Text excerpt
ProPainter Improving Propagation and Transformer for Video Inpainting

[ tracking video-inpainting deep-learning transformer ]

This is my reading note for ProPainter: Improving Propagation and Transformer for Video Inpainting. This paper proposes a video inpainting method which remove object from video while reserving spatial temporal consistency. The paper is based on flow based transformer. Two contributions are made, 1) the consistency to improve flow performance which is applied to both image and feature; 2) reduce the # of tokens of than Horner both spatially and temporally.

Introduction

Flow-based propagation and spatiotemporal Transformer are two mainstream mechanisms in video inpainting (VI). Despite the effectiveness of these components, they still suffer from some limitations that affect their performance. Previous propagation-based approaches are performed separately either in the image or feature domain. Global image propagation isolated from learning may cause spatial misalignment due to inaccurate optical flow. Moreover, memory or computational constraints limit the temporal range of feature propagation and video Transformer, preventing exploration of correspondence information from distant frames. To address these issues, we propose an improved framework, called ProPainter, which involves enhanced ProPagation and an efficient Transformer. Specifically, we introduce dual-domain propagation that combines the advantages of image and feature warping, exploiting global correspondences reliably. We also propose a mask-guided sparse video Transformer, which achieves high efficiency by discarding unnecessary and redundant tokens (p. 1)

We demonstrate that with systematic redesigns and adaptation of best practices in the literature, we can achieve dual-domain propagation, as illustrated in Figure 1(a). To achieve reliable and efficient information propagation across a video, we identify several essential components: i) Efficient GPU-based propagation with reliability check – Unlike previous methods that rely on complex and time-consuming CPU-centric operations, such as indexing flow trajectories, we perform global image propagation on GPU with flow consistency check. This implementation can be inserted at the beginning of the inpainting network and jointly trained with the other modules. Thus, subsequent modules are able to correct any propagation errors and benefit from the long-range correspondence information provided by the global propagation, resulting in a significant performance improvement. ii) Improved feature propagation – Our implementation of feature propagation leverages flowbased deformable alignment [3], which improves robustness to occlusion and inaccurate flow completion compared to E2FGVI [19]. iii) Efficient flow completion – We design a highly efficient recurrent network to complete flows for dual-domain propagation, which is over 40 times (∼192 fps1) faster than SOTA method [43] while maintaining comparable performance (p. 2)

Challenges
**1.** Copy the ProPainter reading note word for word, from "[ tracking video-inpainting" to "spatially and temporally.".
**2.** Answer these questions from the ProPainter reading note:
(a) What two mainstream mechanisms in video inpainting does it name?
(b) What does the feature propagation leverage?
(c) How many times faster than the SOTA method is the flow completion network?

Provided material

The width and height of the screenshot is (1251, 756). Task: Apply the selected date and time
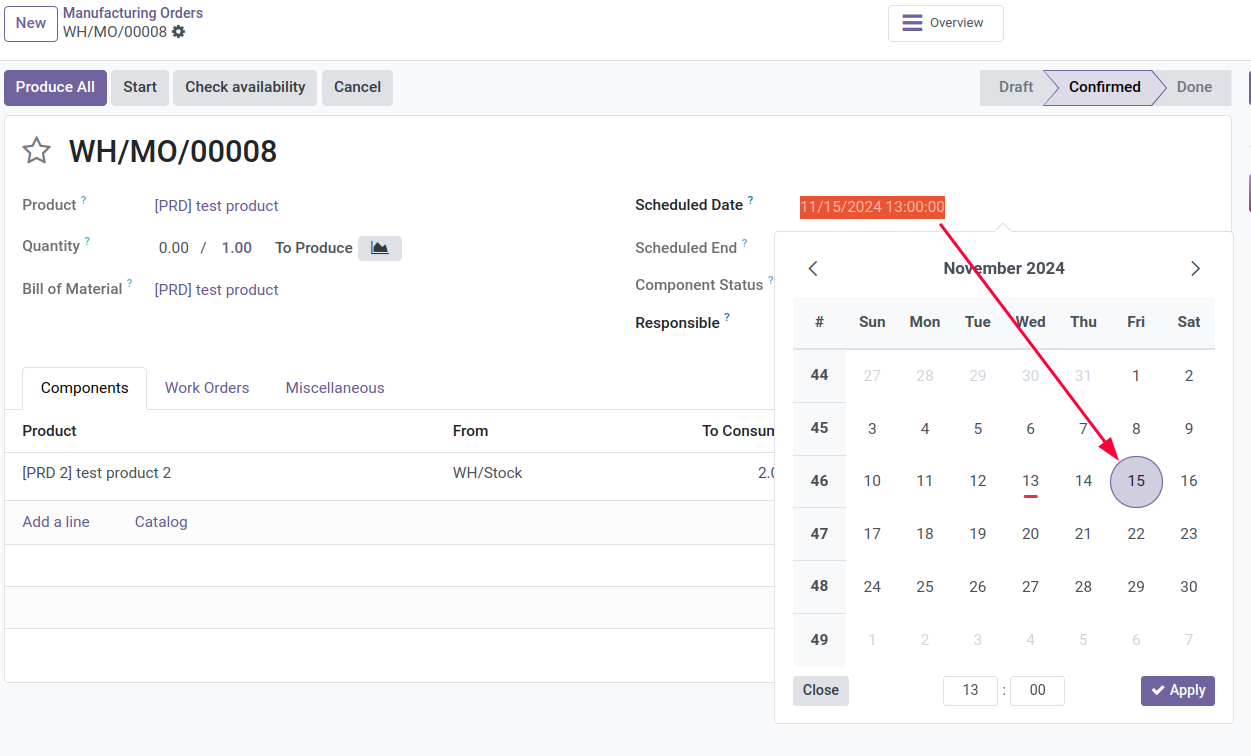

Results for the exercise
**1.**
[ tracking video-inpainting deep-learning transformer ]

This is my reading note for ProPainter: Improving Propagation and Transformer for Video Inpainting. This paper proposes a video inpainting method which remove object from video while reserving spatial temporal consistency. The paper is based on flow based transformer. Two contributions are made, 1) the consistency to improve flow performance which is applied to both image and feature; 2) reduce the # of tokens of than Horner both spatially and temporally.

**2.**
(a) Flow-based propagation and spatiotemporal Transformer.
(b) Flow-based deformable alignment.
(c) Over 40 times.